琉球石垣の隅角部の実測を行う沖縄国際大学の宮城さん

龍郷町教委 27年ぶりの指定
沖国大研究者が実地調査 沖縄の史跡と比較

 龍郷町教育委員会(碇山和宏教育長)はこのほど、町文化財保護審議委員会の答申を受け同町秋名の琉球石垣を町文化財に指定した。新規の文化財指定は1992年以来、27年ぶりとなる。11日は沖縄国際大学の研究者が現地で調査を行い、沖縄の史跡等との相違点などを確認した。

 同町によると、琉球石垣は秋名里の西側の山すそに暮らしていた1852年(嘉永5)生まれの豪農・麻福栄志(士族格)の屋敷に築かれた物。サンゴ石垣は琉球から石工を呼んで、家人=やんちゅ=を使って近くの海からサンゴ石を集めさせて建築されたという。

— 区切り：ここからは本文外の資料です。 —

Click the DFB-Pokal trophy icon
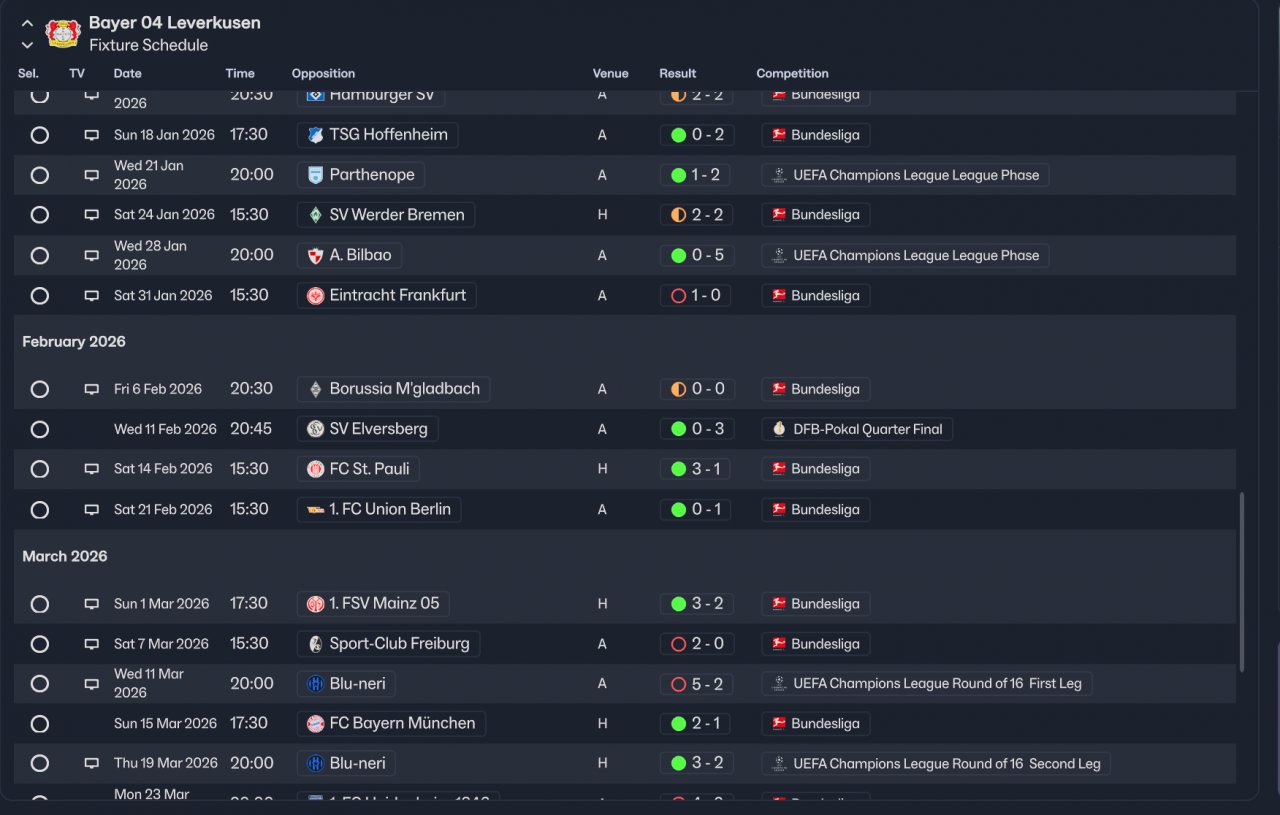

 サンゴ石垣は全長約69・5㍍、幅約1・3㍍、高さ約3・1㍍。石垣の積み方は相方積み(別名・亀甲乱れ積み)で、石の大きさや形は不揃いだが互いにかみ合うように積んでいるのが特徴。この石積みは、15世紀初期に琉球で工夫された琉球独特のもので、奄美が薩摩藩に支配されていた時代(大和世)に奄美の豪農が琉球と貿易をしていたことを物語る貴重な文化財として高く評価されていた。

 町教委は文化財指定に向け今年1月、町文化財保護審議委員会(當田嶺男会長)に町指定が妥当かを諮問。同委員会が1月24日開催の2018年度第2回町文化財保護審議会で、琉球石垣の町指定を協議し文化財指定が妥当であることを町教委に答申していた。

 町教委は、2月13日付で町の有形文化財(建造物)に指定。今回の指定で町の文化財は、8件(建造物3件、名勝天然記念物2件、史跡1件、記念物1件、無形民俗文化財1件)となる。

 この日調査に当たったのは、前日の奄美大島調査報告会で発表した沖縄国際大学社会文化学科長の宮城弘樹講師。宮城さんは考古学者で、貝塚時代やグスク時代、貿易陶磁などが研究分野でグスクの土木技術にも詳しい。

 現在の管理者・伊東廣美さん(69)によると琉球石垣は、戦前には伊東さんの夫の両親の隆正さん・菊江さん夫妻が前所有者から購入して住んでいたが詳しい経緯は不明。宮城さんは伊東さんや町教委の川元美咲学芸員に琉球石垣の由来など聞いて、簡易な調査や実測を行った。

 宮城さんは、沖縄の「中城御殿=なかぐすくうどぅん=」などとの類似点を指摘。「日本の城郭のように石垣は反り返らず直立している点や、サンゴ石を扇形にして組みこんでいるなどが共通」「隅角部は沖縄のグスクなどは丸くコーナーが形成されるが、伊東家の琉球石垣は面取りしている点が相違点。19世紀の建造物とみて妥当。保存状態も良く、指定をきっかけに今後も適切な管理をしてもらえれば」と語った。

 川元さんは「これからも指定されていない文化財の掘り起こしに、調査して価値付けし町のブランディングの一助になれば」と話した。
伊東さんは「指定されたので多くの人に見てもらい、大事にしていきたい」と述べた。